A Vision Beyond Reach: A Century of Images of Canadian Destiny
Description
Contains Bibliography, Index
$14.95
ISBN 0-88879-047-3
Author
Publisher
Year
Contributor
Gerald J. Stortz is an assistant professor of history at St. Jerome’s
College, University of Waterloo.
Review
Joseph Levitt, who teaches history at the University of Ottawa, is best known for his extensive work on the career of Henri Bourassa. A Vision Beyond Reach, which grew out of the Bourassa material, is a much more ambitious project. This is a study of what Canada was and, perhaps more importantly, what it could be. Many of those whose ideas are examined — such as Donald Creighton, W.L. Morton, and J.W. Dafoe — have already been well served by others who have studied their work; yet their inclusion here is not merely redundant, for Levitt places them with more obscure and in some cases long-forgotten contemporaries.

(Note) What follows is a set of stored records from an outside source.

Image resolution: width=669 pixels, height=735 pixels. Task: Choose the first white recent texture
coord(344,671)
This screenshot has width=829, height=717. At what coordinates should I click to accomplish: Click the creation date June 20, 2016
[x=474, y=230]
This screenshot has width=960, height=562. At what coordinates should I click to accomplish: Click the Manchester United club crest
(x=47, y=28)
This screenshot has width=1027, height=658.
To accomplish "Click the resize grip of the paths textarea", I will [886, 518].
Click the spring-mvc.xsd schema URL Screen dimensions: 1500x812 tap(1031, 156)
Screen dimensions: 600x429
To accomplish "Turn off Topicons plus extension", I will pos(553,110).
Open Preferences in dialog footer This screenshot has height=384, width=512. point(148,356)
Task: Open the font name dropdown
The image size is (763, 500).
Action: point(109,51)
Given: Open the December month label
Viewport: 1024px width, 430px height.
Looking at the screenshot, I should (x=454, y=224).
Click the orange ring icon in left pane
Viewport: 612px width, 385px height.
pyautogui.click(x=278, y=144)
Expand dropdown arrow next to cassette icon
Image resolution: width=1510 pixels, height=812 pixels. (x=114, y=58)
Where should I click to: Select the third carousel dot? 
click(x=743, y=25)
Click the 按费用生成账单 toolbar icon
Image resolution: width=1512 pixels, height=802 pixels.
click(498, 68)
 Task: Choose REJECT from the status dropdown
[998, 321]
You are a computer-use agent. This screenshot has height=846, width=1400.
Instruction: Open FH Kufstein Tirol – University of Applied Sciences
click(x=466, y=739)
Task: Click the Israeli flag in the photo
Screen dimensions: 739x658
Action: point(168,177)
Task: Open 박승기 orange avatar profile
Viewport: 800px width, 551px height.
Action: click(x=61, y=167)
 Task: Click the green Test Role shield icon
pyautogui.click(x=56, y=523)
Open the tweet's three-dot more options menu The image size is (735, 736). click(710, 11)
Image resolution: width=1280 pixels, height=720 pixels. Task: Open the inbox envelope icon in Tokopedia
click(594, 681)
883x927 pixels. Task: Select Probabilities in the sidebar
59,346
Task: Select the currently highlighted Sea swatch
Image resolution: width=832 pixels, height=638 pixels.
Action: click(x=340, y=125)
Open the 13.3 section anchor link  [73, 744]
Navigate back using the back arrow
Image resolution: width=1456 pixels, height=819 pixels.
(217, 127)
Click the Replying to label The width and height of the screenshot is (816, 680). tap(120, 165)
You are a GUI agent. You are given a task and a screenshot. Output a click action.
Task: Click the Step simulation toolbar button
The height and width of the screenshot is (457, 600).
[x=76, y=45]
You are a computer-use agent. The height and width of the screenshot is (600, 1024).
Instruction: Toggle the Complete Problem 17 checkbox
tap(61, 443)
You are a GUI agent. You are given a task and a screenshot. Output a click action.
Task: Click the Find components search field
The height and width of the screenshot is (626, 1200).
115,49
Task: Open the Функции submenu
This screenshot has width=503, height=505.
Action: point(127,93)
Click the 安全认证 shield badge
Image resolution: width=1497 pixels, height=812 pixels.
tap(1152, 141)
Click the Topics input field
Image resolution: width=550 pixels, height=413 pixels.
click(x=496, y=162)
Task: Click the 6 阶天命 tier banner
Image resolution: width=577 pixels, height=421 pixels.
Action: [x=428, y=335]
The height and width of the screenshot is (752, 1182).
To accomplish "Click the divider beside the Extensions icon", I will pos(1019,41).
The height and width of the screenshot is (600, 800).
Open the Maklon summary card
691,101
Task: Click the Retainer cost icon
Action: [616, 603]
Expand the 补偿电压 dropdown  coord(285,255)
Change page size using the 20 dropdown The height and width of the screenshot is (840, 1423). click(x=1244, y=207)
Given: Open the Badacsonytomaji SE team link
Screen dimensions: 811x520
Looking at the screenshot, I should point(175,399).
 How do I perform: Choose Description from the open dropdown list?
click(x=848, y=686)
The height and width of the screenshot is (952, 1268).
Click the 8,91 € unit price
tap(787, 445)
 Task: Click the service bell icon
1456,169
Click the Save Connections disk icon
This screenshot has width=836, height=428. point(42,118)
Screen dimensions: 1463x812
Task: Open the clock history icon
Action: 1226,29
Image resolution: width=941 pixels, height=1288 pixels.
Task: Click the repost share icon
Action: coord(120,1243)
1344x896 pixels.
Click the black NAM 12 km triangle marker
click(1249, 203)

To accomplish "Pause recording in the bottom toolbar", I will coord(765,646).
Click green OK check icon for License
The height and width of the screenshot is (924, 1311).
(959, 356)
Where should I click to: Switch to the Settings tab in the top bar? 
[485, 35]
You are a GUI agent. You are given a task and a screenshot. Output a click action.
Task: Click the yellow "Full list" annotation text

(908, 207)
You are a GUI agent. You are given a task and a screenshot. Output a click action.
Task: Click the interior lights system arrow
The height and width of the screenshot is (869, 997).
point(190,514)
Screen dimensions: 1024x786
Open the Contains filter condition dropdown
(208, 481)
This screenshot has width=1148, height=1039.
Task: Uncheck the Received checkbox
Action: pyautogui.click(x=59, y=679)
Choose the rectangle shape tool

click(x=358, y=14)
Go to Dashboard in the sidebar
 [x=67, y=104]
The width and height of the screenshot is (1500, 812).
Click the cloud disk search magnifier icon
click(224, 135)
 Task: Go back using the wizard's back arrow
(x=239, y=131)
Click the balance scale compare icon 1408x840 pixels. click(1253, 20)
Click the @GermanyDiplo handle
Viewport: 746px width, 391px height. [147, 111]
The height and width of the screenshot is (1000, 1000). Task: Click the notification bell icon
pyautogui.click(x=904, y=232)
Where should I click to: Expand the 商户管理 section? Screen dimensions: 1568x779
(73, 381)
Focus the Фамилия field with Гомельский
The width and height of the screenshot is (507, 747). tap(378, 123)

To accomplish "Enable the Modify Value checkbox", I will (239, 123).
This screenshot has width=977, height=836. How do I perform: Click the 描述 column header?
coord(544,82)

Others have simply been ignored by historiographers. A prime example is one of the most prolific authors and commentators of the late nineteenth and early twentieth centuries, John Castell Hopkins.
As Levitt notes in his introduction, the material would have lent itself admirably to a collection of essays on these individuals. He has, however, chosen to do something quite different. The division comes not by personality but by overriding attitude. Eras are described as “colonial, imperial, uncertain,” etc. The result is admirable as one gets a real sense of how Canadians thought of themselves at various times in their history.
For Canadian historians this is a most useful book and one that will undoubtedly soon appear on course outlines as a complement to Carl Berger’s The Writing of Canadian History (University of Toronto Press, 1976) and some of the newer works on Quebec historians. It is not, however, a work that is likely to have mass appeal. This is in many ways unfortunate, for Professor Levitt has provided information that is relevant to all those who seek an explanation of why Canadians think the way they do.